A new study from researchers at an Indian institution uses advanced audio processing techniques to differentiate Nyishi and Adi, two closely related but under-resourced languages from the Tani subgroup spoken in Arunachal Pradesh, North-East India. The paper, submitted to Sadhana (Indian Academy of Sciences), employs rhythm formant analysis (RFA)—a frequency-domain method based on amplitude modulation (AM) low-frequency (LF) spectrum analysis—to capture macro-temporal speech rhythm patterns.
By extracting three rhythm formant features—Number of Dominant Peaks (NDP), Mean Frequency of Dominant Peaks (MFDP), and Variance of Dominant Frequencies (VFDP)—along with Discrete Cosine Transform (DCT) coefficients and Mel Frequency Cepstral Coefficients (MFCC), the team found that Nyishi exhibits higher dominant modulation frequencies and greater dispersion than Adi. Rhythm-only features achieved 84-85% classification accuracy using support vector machine (SVM), while adding MFCC representations boosted performance to 90.9% with SVM and 93.96% with a multilayer perceptron (MLP).
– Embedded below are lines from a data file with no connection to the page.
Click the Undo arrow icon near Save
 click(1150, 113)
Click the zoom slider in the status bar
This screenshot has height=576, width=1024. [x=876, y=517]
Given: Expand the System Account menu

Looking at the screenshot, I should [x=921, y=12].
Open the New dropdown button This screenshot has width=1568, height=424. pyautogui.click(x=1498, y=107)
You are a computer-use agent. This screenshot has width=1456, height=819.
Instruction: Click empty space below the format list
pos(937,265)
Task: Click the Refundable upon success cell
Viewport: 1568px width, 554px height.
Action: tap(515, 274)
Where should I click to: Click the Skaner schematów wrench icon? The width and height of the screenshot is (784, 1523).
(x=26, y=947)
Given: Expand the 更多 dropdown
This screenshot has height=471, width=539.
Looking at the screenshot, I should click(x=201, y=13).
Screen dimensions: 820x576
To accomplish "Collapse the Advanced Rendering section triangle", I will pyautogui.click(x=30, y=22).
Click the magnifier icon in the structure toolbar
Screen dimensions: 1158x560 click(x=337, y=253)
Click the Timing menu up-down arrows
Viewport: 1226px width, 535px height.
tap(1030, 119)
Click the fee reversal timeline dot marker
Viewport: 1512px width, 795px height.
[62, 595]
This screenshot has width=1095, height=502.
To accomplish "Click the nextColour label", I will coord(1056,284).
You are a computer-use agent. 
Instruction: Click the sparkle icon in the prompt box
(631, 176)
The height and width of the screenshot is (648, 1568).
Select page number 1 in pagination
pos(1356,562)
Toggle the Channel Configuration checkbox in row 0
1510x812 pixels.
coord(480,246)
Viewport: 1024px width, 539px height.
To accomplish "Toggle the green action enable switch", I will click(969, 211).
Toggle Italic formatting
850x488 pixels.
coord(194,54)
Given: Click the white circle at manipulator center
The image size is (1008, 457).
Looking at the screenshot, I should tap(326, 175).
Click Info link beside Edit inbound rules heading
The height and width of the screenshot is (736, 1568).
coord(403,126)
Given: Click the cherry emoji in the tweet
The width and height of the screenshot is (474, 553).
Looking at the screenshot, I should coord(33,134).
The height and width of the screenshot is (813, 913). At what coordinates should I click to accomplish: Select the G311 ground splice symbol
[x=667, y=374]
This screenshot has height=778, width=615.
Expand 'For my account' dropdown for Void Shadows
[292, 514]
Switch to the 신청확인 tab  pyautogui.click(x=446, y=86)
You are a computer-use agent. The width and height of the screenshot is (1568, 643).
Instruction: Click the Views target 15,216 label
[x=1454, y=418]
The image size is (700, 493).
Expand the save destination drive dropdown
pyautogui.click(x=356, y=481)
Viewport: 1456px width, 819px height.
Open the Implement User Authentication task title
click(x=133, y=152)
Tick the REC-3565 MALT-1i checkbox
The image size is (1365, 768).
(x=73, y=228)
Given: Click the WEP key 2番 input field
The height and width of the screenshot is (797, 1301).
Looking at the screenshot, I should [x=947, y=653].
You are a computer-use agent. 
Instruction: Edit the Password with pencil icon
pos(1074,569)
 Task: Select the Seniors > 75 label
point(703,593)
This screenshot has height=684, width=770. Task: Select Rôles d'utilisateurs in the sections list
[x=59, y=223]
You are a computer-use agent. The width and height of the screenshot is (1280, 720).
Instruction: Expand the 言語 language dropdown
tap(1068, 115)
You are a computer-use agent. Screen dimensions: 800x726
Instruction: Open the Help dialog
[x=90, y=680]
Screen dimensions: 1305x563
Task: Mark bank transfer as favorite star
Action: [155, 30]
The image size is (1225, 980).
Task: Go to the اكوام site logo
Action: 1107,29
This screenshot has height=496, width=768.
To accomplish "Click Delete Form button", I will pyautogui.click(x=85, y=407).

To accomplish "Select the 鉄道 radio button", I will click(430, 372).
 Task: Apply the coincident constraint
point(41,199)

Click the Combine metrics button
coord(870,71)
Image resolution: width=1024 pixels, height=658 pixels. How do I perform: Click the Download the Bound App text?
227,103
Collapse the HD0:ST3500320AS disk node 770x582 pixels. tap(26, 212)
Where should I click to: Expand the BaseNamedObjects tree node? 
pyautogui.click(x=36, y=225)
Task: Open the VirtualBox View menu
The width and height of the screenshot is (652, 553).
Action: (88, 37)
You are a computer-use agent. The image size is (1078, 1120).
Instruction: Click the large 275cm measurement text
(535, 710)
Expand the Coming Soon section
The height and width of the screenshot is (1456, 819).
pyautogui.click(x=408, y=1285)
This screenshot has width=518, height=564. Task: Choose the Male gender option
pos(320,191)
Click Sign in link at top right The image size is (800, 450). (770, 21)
These results demonstrate that low-frequency modulation captures constrained macro-temporal structure, while spectral features reflect finer phonological differentiation.
- Rhythm-only features (NDP, MFDP, VFDP) achieved 84-85% classification accuracy using SVM
- Adding MFCC spectral features boosted accuracy to 93.96% with MLP and 90.9% with SVM
- Nyishi shows higher dominant modulation frequencies and greater dispersion than Adi, revealing hierarchical differentiation
Why It Matters
This work advances preservation and analysis of under-resourced languages, enabling automated classification for linguistic research and digital inclusion.